Implementing Strong Data Validation Measures
Another key aspect of streamlining the order to cash cycle is ensuring that the data used in these processes is accurate and consistent. IT managers and CIOs can implement strong data validation measures to ensure that data is clean and error-free. This includes implementing data quality controls, using data validation tools, and integrating different systems to ensure that data is consistent across the order to cash cycle.

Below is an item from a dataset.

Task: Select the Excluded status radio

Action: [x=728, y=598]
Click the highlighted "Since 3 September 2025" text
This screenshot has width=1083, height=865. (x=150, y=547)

Fostering Cross-Departmental Collaboration
The order to cash cycle involves multiple departments and teams, from sales and customer service to accounting and finance. To streamline this process, it's important to foster collaboration and communication between these different departments. IT managers and CIOs can help facilitate this collaboration by implementing cross-departmental workflows, providing access to shared data and systems, and encouraging regular communication between teams.
Closing Thoughts
In conclusion, mastering the Order to Cash process is essential for organizations looking to optimize their financial performance and enhance customer satisfaction. As IT Managers and CIOs navigate the complex world of Order to Cash, they should focus on understanding its importance within an ERP system, the key components of Sales Orders, Invoicing, and Collections, and the best practices for streamlining the cycle.
By adopting efficient processes and leveraging technology, IT Managers and CIOs can significantly improve the Order to Cash process, ultimately contributing to their organization's financial success and stability. Implementing a robust ERP system, offering multiple payment options, managing exceptions, and integrating payment collection systems are just a few strategies that can be employed to optimize the O2C cycle.
As the business landscape continues to evolve, it is crucial for IT Managers and CIOs to stay informed about the latest trends and technologies in the Order to Cash process, ensuring that their organizations remain competitive and agile. By doing so, they will not only foster a more efficient and streamlined O2C cycle but also create an environment that supports long-term growth and customer satisfaction.